---- Extracted material

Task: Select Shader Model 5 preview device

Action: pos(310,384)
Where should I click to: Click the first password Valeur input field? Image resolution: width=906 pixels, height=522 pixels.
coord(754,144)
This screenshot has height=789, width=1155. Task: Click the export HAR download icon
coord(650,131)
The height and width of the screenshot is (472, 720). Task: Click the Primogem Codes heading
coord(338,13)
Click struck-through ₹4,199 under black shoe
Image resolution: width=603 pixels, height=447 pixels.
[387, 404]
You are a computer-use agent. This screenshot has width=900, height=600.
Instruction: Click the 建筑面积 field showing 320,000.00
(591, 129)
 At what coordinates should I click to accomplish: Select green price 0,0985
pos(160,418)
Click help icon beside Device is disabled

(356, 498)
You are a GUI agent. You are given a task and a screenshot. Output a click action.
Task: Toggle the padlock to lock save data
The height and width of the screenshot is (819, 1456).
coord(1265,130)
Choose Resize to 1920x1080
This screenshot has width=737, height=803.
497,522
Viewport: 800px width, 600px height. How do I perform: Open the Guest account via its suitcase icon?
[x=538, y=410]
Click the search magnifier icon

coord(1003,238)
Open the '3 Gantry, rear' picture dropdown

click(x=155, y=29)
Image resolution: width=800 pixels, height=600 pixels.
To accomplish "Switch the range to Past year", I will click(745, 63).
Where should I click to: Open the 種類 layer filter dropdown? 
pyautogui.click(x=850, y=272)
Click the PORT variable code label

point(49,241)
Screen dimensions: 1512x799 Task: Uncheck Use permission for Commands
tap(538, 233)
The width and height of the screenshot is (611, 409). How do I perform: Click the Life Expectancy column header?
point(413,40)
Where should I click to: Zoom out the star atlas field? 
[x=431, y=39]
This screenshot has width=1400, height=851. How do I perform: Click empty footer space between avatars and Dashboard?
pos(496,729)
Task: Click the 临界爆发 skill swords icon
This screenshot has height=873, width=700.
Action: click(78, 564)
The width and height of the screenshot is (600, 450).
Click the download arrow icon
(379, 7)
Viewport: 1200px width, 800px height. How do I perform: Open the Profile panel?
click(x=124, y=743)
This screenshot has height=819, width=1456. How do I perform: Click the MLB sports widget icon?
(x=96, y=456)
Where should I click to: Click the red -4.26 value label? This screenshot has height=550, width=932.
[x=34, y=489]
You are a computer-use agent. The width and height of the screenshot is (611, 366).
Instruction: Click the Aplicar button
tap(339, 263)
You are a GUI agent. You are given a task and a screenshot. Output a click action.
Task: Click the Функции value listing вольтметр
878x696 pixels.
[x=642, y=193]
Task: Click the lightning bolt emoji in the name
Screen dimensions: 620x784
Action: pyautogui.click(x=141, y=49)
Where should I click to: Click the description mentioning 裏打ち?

--------

Go through the records and pull out each line that includes the word "computer".

You are a computer-use agent. This screenshot has width=900, height=600.
You are a computer-use agent. The width and height of the screenshot is (611, 366).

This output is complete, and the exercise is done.